Then there’s the next problem I have with this field of work: photography. What was once a hobby of the rich is now a job of the poor. Sure, some people may enjoy it, and these people are called photographers, and are paid to do nothing but that. That’s not the case anymore; with every Tom, Dick and Harry having a DSLR following the DSLR boom, everyone is expected to be expert photographers as well, including people like me who couldn’t give a flying toss about following dumb trends of what’s ‘fashionable’ and believe the eye to forever be the best camera. And this is a problem because whenever stuff comes in to be reviewed, we need photos of it to go together with the writers’ opinions of it and since the Internet is as unreliable as it is helpful, we have to get our own hands dirty and get shots of our own.
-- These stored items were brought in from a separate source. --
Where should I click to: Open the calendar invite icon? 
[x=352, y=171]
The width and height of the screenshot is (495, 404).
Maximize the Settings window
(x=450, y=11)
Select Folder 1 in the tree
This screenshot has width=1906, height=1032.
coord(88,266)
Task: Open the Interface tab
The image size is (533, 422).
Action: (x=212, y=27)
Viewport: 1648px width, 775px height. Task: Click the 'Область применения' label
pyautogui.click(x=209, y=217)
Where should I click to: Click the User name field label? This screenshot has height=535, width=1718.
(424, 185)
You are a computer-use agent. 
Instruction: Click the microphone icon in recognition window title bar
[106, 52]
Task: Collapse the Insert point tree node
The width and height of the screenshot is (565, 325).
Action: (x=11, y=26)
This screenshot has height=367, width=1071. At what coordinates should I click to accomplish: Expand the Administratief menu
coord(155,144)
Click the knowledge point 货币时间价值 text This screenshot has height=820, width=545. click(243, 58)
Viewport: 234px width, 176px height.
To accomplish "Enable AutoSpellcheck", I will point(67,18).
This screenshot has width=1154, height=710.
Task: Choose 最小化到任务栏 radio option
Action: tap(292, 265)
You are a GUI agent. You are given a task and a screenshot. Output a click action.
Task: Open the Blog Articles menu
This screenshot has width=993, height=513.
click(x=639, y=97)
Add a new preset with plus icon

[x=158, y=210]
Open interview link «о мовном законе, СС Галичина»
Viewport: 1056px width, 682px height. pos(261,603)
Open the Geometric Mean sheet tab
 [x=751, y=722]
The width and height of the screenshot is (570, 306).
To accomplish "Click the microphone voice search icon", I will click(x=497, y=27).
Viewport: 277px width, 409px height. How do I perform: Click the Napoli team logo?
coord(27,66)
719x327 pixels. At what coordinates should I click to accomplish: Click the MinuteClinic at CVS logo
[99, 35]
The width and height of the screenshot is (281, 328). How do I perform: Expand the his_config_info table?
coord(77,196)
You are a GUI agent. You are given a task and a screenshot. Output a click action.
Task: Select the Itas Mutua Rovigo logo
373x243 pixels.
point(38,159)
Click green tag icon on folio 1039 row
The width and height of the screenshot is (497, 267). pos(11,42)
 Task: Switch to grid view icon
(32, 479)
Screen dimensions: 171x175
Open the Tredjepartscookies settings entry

Now let me just get things straight: I have no problems whatsoever with people who are into photography. I believe it can be a form of art and that photographers deserve their madly high pay because they are artists. But to force this onto people who are less than uninterested is just too much for me to handle, not to mention the bandwagon that is the DSLR boom, birthing twits who claim to have a passion for photography but setting their unbefitting DSLRs (which deserve better owners) to full auto mode. That is, as I have said many times before, like having a gaming mouse and playing nothing but solitaire and minesweeper. I’ll admit to committing the crime of using a DSLR on full auto, because I simply couldn’t care less and have no choice because I know nothing about DSLRs when I was being sent away to take pictures during events, but this sort of thing is just inexcusable for people who claim to be passionate about something. I mean, wouldn’t you willingly go and find out more about something you like doing? Sure, people are unwilling to admit that they’ve jumped on a bandwagon to follow a trend, and this is precisely why they are twits.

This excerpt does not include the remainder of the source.